Sombras de Silêncio #345

Girolme, no meio do quarto, apenas acenou, enquanto tentava gravar os nomes referidos, apercebendo-se então de um contratempo:

– Mas eu sei andar de mota.

– Eles não lhe vão dar a mota… tem de ir a pé. Já não falta muito. Pelo amor de Nossa Senhora, faça-me esse favor para eu poder ficar em paz. Procure o Asdrúbal… em Vila Garcia… e dê-lhe isso.

– Está bem, se preocupe – anuiu Girolme.

– E olhe, faça-me só mais uma coisa… venha cá. Pegue nesta almofada e acabe comigo. Eu já estou morto há muito tempo… eu nunca devia ter saído de África. Tenha dó de mim!

Ao aperceber-se das intenções suicidas de Alberto, Girolme ficou especado no meio do quarto sem saber o que fazer até que o segurança entrou e obrigou Girolme a sair, depois de uma despedida muito rápida.

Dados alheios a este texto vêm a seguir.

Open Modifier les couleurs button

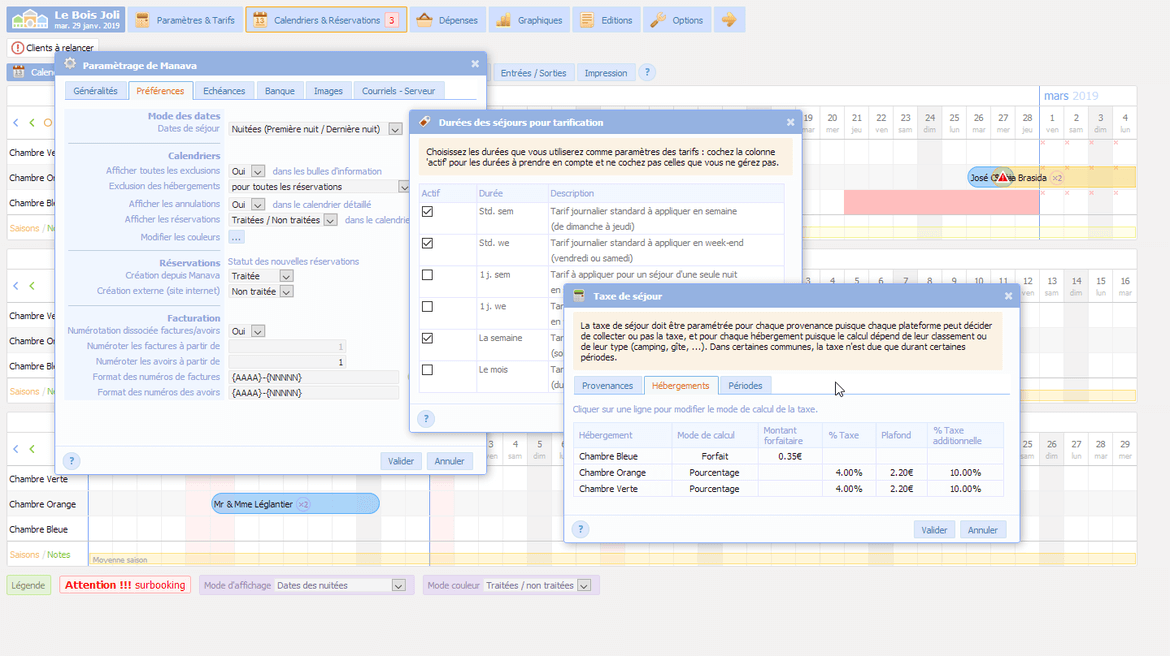point(236,237)
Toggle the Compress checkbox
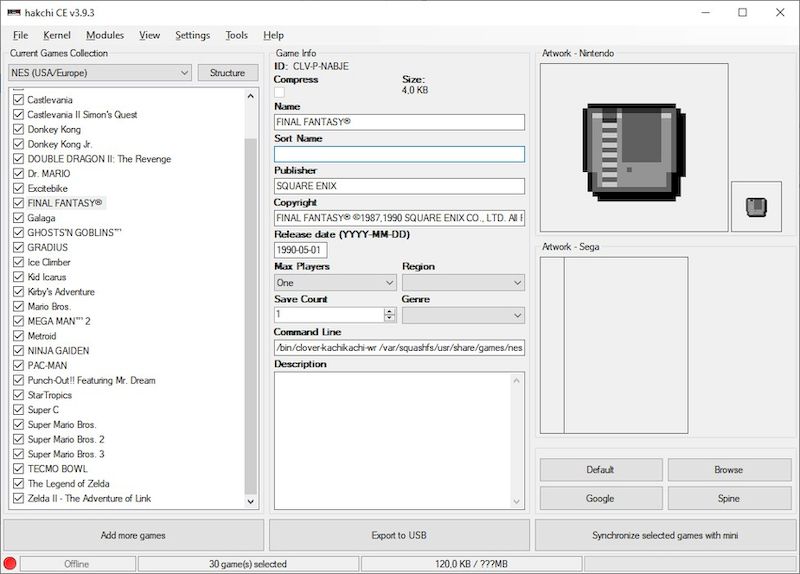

No exterior do hospital, e depois de ganhar alguns minutos de vida em reflexões sobre o que acontecera, Girolme desatou a caminhar sem rumo nem direção, numa convergência ininterrupta de vontades e de forças que extravasavam a fome que lhe perpassava o frágil corpo. Depois de várias indicações, lá conseguiu apanhar a estrada que vinha de Aveiro e seguiu na direção de Mangualde, alimentando-se de laranjas podres que encontrou pelo caminho. Passou o rio Dão e começou depois a subir pelos ziguezagues de um futuro duvidoso. Encontrou então uma simpática senhora que lhe deu mais indicações. Estava quase a chegar a Vila Garcia.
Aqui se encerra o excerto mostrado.